I'll add that the whole point of the API Portal form is to be simplified, and that we expect people who need more granular control over permissions to use the form on meta. If we find that we need to add too many choices to the API Portal form, we risk losing that benefit and may need to reconsider our goals, or at least our approach to solving them.

I can certainly see the value in that, and I think it makes sense to bundle low-risk grants, but in the end we want the end user to understand what risks they take by granting access to an app, and end users will distrust apps which request permissions which they don't seem to need. On average, the app developer will probably be better off if privileged users can't edit protected pages with the app in the rare cases where they could than with privileged users not granting access because the app asks for suspicious permissions which it actually wouldn't use. (Note also that wikis tend to have various rules about what edits are appropriate to a protected page; the normal editing interface gives you prominent warnings when editing a protected page, even if you do have the right to edit it, so an app that edits protected pages without having custom UX or business rules for them might end up causing problems.) If you want to keep the portal interface simple, I'd just remove the page protection option entirely.

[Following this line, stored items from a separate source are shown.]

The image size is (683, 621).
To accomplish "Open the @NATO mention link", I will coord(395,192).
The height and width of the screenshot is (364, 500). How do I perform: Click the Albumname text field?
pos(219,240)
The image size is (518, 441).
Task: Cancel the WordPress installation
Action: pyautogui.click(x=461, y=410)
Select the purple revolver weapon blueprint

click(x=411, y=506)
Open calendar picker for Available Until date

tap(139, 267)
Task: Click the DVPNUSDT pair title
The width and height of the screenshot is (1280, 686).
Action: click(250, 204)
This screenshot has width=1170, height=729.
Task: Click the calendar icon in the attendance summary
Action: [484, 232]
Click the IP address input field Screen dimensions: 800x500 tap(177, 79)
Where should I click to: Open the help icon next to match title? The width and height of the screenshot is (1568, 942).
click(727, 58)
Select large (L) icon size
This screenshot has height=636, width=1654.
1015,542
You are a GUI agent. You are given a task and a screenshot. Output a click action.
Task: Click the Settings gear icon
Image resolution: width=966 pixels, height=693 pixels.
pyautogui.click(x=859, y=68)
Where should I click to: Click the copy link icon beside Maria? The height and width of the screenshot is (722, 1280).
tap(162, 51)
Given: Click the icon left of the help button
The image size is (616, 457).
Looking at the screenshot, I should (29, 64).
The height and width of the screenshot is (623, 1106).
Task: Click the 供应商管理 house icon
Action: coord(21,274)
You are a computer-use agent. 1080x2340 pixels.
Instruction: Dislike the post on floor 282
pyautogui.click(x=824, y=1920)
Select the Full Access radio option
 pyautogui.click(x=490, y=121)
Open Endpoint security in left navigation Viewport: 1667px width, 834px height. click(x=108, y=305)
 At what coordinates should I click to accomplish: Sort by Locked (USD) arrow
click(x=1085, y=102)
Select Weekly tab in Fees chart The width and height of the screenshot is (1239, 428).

In the longer term, maybe a separate simple and advanced interface would make sense? That's something I'd like to do for the OAuth extension's interface as well. I think grants roughly fall into four groups:

  • not risky: permissions which most users have anyway - edit, move, upload, patrol etc
  • vandalism risk: permissions which typically require admin or similar access, and can be used to cause havoc but not for anything truly damaging - deletion, blocking, page protection, editing protected pages
  • security or privacy risk: permissions which require higher-than-admin access, and can do serious damage - JS editing, checkuser, oversight
  • internal: permissions which are too risky to hand out to anyone and are only used in Wikimedia production infrastructure

These should probably be managed in MediaWiki core and in extension definition files, similar to how $wgGrantPermissionGroups is handled. For a simplified user interface all non-risky permissions could maybe be bundled into a concept of "write access". Grants with a security or privacy risk should be handled with maximum granularity. Grants in the vandalism risk group are more borderline; I'd err on the side of granularity, but one could argue that if they are sufficiently low-risk to be bundled on the user group level, it's OK to do it on the grants level as well. I'd definitely separate them from the non-risky group at least, since most apps won't need them (and as mentioned above if you do need them, you should probably take your time to think how your app's UX needs to be changed, even for permissions which just extend another permission, such as editing protected pages or viewing deleted pages).

Confirmed that this change works in production. Thanks, all!